Isaac has already been briefed. The dad: a former high school football star turned truck driver. The mom: a schoolteacher. The foster brother: another hard-luck kid like he is.
“I mean it,” Doreen says. “I’ve known Mae Carter for years, Isaac. It won’t be like the group home, I promise.”
The group home: Fight back or get beat down daily. Fight back or they take everything that matters to you. Break a bully’s nose and they leave you alone.
Doreen makes a right onto Jefferson Street and guides the Cavalier into the bowels of the southeast side. They pass aging brick buildings with concrete lawns. They travel over pot-holed roads. Past the Kent County Human Services building, a three-story tomb of brick and glass, its sidewalk perimeter stained with cigarette smokers, curb squatters, people walking back and forth talking to their hands.
Houses are pinched together with only feet between them, paint peeling like sunburnt skin.
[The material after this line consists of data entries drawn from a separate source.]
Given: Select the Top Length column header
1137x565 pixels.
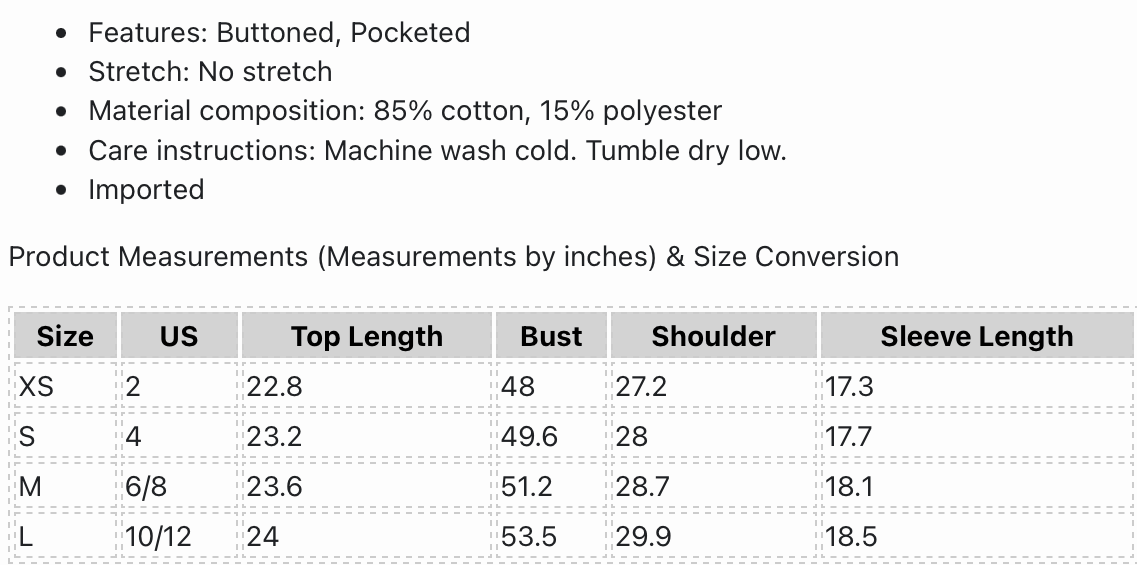Looking at the screenshot, I should pos(367,337).
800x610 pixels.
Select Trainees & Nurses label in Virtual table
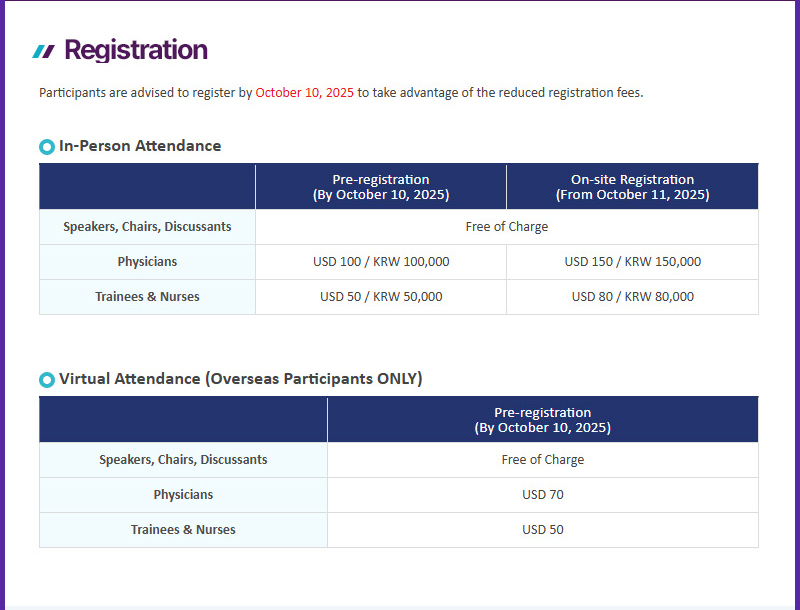(183, 530)
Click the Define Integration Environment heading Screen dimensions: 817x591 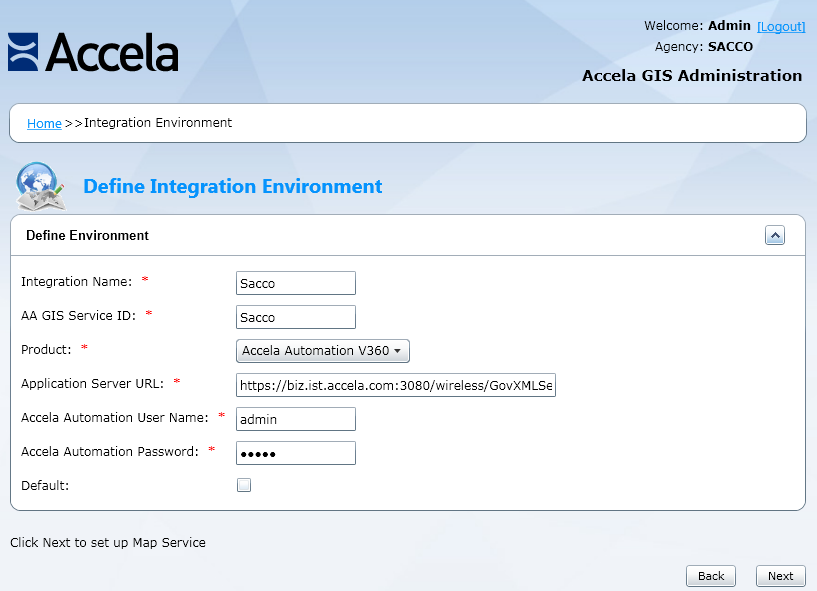[x=232, y=187]

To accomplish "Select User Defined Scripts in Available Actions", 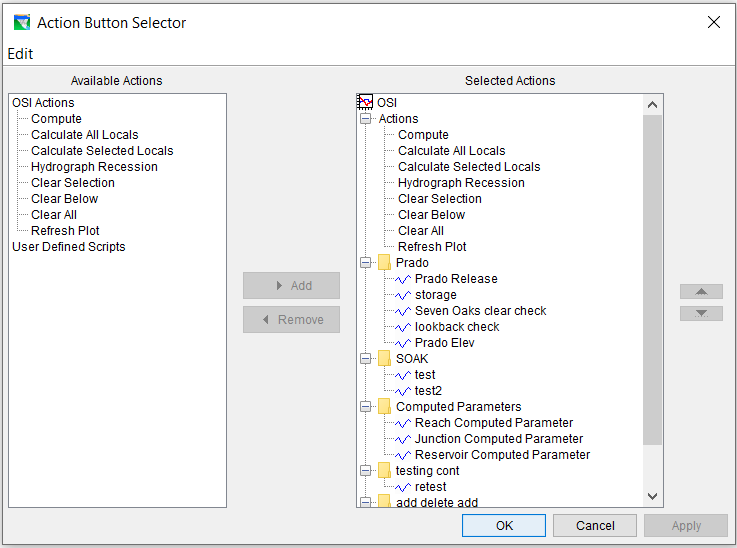I will click(69, 247).
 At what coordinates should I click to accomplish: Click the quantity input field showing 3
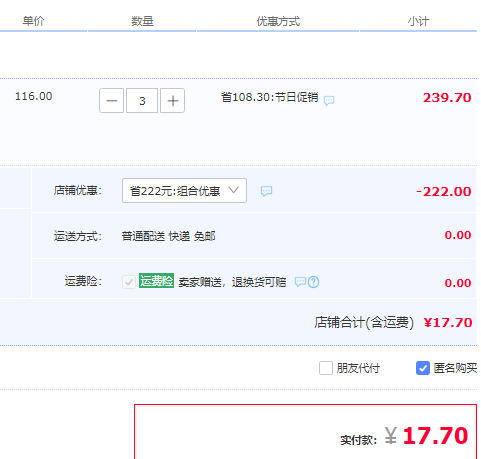coord(142,101)
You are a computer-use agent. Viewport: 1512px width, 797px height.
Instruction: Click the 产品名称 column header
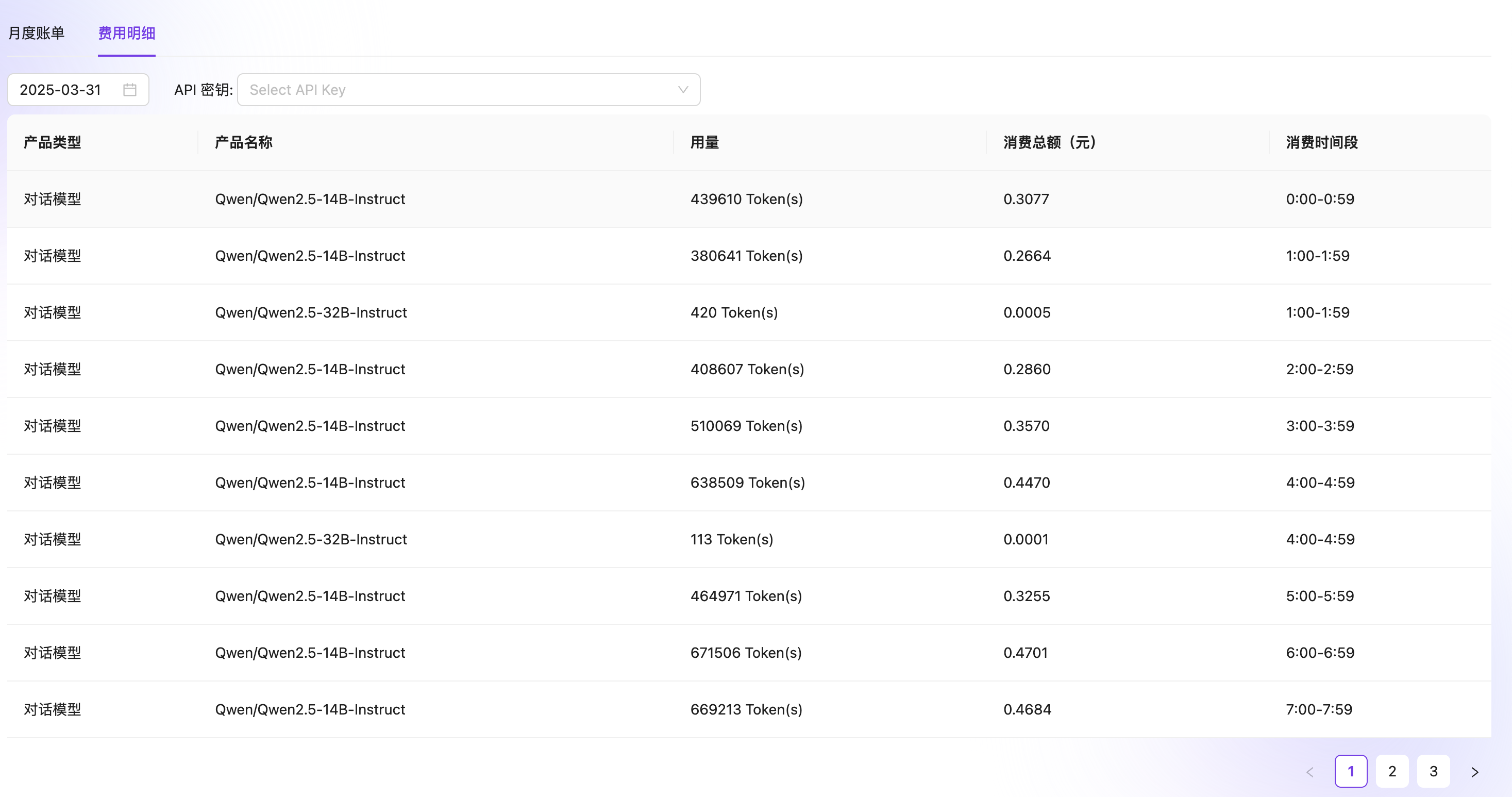[244, 142]
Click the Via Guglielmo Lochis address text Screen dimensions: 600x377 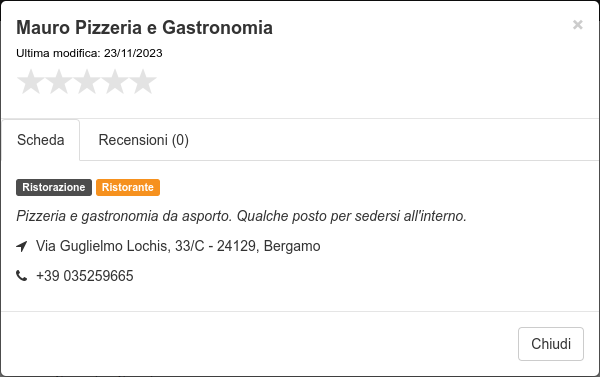tap(178, 246)
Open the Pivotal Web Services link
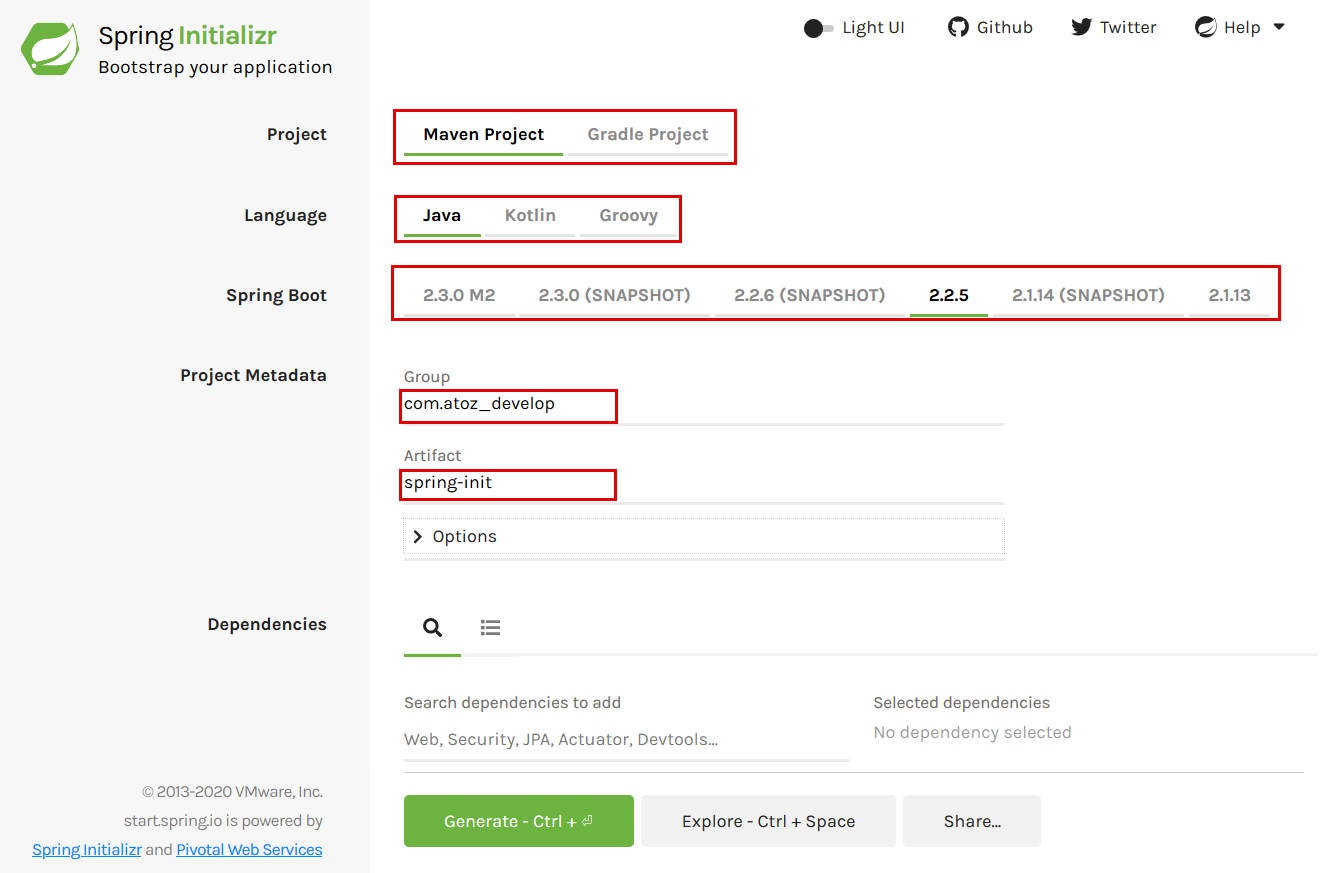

Porches lean. Sidewalks are cracked and raised by roots. Chain-link fences sag and bend. Brittle brown grass is dying on unmowed lawns. The Cavalier hooks a left onto Griggs and brakes in front of a powder blue house with a concrete porch. Doreen doesn’t look at Isaac when she says, “We’re here.”
Jackson Carter sets Isaac’s suitcase on the living room floor. His beige head is shaved bald and casts a baby oil gleam. Two days’ stubble surrounds a snarly black goatee. He looks like a giant to Isaac, like a power forward, or an out-of-costume Batman. Jackson’s smiling but his eyes are cold. Like his face is fixed in a permanent state of motherfucker, please. Isaac knows this look, knows the numbness. A look like Jackson has seen life’s worst and has emerged scathed and changed. A look that Joey Cane had.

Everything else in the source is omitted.